• [SOURCE MATERIAL]

+++

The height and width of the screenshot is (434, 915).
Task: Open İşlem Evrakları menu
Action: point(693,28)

+++

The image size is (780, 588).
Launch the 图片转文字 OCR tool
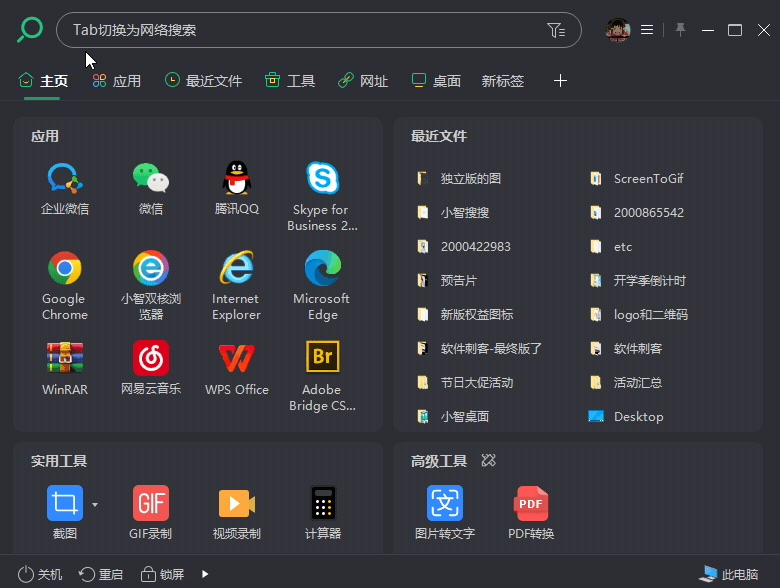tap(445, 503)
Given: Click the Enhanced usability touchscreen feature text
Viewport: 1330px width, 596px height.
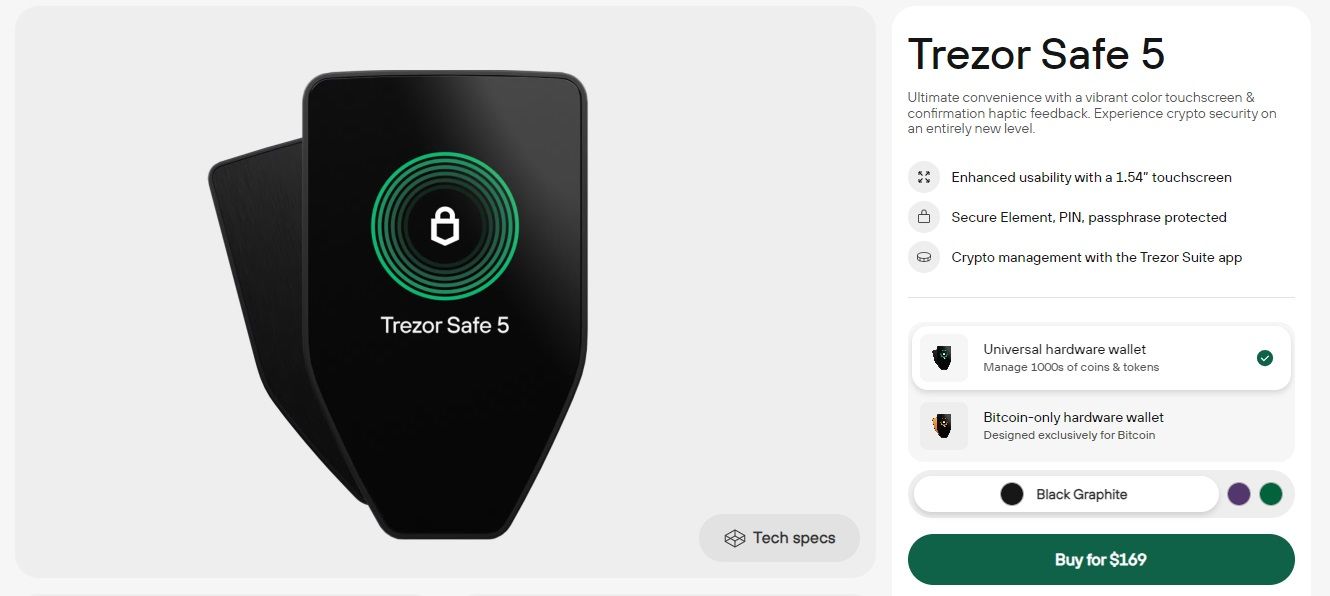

+++

Above are entries with pictures among them. Write out exactly the lines from the one containing "Launch the 图片转文字 OCR tool" through the one containing "Viewport: 1330px width, 596px height.", ends included, and leave those pictures out.

• [PROBLEM SOLUTION]
Launch the 图片转文字 OCR tool
tap(445, 503)
Given: Click the Enhanced usability touchscreen feature text
Viewport: 1330px width, 596px height.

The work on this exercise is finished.